*EXTRACTED TEXT*

···

Showing posts with label Caldecott Medal. Show all posts
Showing posts with label Caldecott Medal. Show all posts

Monday, September 25, 2017

How “The Snowy Day” Became an Evergreen Illustration on Diversity


Ezra Jack Keats’s The Snowy Day was published in 1962.  As a book with an African-American protagonist, publishers had considered stories like his part of a niche market. Peter, the small Brooklyn boy who was the hero of Keats’s tale, defied those expectations, and the book went on to become a bestseller nationwide.

In 1963, Keats was awarded the Caldecott Medal for the year’s “most distinguished” American children’s book. Even now, 55 years later, The Snowy Day continues to resonate. In September of this year, the U.S. Postal Service announced that Peter—sporting his signature bright-red snowsuit—will appear on the next round of Forever Stamps.

Long before he found his way onto a stamp, however, Peter was a boy who was featured in a series of snapshots in a 1940 issue of Life magazine. Keats, then in his mid-twenties, was so struck by the sweet face of the unnamed, African-American child that he cut out the photo essay and held onto it. The magazine clipping stayed with him during jobs as a background illustrator for Captain Marvel comics and, later, designing camouflage patterns while in the Army.

···

*RECORDS SUPPLIED*
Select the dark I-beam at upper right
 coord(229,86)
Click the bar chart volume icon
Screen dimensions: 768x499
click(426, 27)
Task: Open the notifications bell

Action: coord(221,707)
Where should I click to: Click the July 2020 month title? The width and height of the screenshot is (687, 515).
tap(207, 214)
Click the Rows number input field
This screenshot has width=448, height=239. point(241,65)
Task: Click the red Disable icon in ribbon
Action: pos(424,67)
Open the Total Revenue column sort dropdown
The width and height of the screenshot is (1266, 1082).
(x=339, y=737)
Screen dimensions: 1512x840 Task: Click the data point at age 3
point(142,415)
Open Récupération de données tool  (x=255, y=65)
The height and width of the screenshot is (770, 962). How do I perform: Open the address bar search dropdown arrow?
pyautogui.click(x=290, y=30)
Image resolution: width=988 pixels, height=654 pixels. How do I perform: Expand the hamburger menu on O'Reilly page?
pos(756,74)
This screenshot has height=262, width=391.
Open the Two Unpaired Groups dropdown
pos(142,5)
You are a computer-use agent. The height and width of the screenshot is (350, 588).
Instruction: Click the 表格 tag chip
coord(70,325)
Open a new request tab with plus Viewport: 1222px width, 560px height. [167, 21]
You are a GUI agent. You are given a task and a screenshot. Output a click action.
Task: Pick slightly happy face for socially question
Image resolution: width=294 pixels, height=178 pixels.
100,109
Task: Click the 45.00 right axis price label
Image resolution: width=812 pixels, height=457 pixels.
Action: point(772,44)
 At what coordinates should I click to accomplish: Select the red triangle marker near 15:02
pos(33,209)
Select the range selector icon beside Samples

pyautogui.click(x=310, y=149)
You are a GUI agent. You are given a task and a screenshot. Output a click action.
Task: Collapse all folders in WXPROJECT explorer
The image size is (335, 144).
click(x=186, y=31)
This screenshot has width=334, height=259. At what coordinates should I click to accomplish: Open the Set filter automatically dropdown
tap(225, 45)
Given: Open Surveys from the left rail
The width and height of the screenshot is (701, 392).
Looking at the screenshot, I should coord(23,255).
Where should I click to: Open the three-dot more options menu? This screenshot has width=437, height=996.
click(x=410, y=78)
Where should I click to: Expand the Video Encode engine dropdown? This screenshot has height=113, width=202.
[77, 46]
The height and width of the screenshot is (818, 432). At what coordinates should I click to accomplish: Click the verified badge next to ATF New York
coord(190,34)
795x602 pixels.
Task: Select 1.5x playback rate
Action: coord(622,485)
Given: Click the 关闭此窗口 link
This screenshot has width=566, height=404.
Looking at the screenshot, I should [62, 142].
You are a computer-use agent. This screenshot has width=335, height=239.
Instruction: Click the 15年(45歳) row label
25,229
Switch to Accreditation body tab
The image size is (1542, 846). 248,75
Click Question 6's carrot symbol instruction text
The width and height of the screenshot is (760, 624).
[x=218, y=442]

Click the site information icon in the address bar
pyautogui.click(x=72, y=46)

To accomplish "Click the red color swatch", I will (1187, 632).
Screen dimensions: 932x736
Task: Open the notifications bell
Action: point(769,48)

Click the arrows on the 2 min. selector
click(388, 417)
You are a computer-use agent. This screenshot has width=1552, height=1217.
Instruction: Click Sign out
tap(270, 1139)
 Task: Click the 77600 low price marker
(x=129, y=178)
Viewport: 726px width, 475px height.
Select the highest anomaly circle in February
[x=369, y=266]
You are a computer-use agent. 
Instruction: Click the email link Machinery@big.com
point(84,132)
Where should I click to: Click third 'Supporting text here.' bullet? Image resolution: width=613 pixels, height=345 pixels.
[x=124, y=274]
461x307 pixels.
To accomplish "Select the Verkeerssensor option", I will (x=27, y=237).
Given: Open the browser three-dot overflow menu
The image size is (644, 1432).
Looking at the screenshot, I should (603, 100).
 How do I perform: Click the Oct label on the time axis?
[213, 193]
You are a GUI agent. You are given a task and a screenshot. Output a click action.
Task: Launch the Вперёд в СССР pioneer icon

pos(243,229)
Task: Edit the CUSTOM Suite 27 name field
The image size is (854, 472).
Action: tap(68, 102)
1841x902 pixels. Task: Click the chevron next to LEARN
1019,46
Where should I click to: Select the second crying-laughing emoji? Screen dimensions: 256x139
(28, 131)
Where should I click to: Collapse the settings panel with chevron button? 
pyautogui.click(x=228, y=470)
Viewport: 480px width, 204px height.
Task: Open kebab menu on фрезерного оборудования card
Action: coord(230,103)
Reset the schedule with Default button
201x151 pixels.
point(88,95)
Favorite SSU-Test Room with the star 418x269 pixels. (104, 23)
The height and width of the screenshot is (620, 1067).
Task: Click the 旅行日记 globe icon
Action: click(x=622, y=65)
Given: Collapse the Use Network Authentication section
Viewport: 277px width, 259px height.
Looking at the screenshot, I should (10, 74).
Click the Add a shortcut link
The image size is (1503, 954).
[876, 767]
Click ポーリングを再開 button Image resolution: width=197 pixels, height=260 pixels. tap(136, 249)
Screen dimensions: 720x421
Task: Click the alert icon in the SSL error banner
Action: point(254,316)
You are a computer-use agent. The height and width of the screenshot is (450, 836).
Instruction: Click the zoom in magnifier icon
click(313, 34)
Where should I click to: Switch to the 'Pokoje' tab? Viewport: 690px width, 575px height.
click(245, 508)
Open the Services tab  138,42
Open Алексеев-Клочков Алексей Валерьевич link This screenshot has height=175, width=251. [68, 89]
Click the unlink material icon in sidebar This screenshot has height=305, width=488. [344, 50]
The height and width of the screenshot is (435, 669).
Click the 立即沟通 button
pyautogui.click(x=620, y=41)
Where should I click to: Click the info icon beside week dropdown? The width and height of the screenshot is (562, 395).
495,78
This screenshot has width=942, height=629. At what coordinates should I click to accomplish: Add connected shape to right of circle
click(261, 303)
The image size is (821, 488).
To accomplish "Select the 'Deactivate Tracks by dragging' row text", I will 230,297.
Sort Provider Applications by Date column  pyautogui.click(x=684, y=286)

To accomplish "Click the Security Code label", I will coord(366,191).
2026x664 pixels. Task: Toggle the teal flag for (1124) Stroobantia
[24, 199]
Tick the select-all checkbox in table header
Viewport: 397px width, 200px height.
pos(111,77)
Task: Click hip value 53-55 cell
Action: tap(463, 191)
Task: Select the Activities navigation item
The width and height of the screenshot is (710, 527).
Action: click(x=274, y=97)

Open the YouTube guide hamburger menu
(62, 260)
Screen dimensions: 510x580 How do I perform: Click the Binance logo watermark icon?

···

*LIST OF TASKS*
- 1) Reproduce word for word the passage of the post about The Snowy Day that begins at the words "In 1963, Keats" and ends after the words "of Forever Stamps.".
- 2) List every four-digit year that appears in the post about The Snowy Day, in the order they occur.

*OUTPUTS IN ORDER*
- 1)
In 1963, Keats was awarded the Caldecott Medal for the year’s “most distinguished” American children’s book. Even now, 55 years later, The Snowy Day continues to resonate. In September of this year, the U.S. Postal Service announced that Peter—sporting his signature bright-red snowsuit—will appear on the next round of Forever Stamps.

- 2) 2017, 1962, 1963, 1940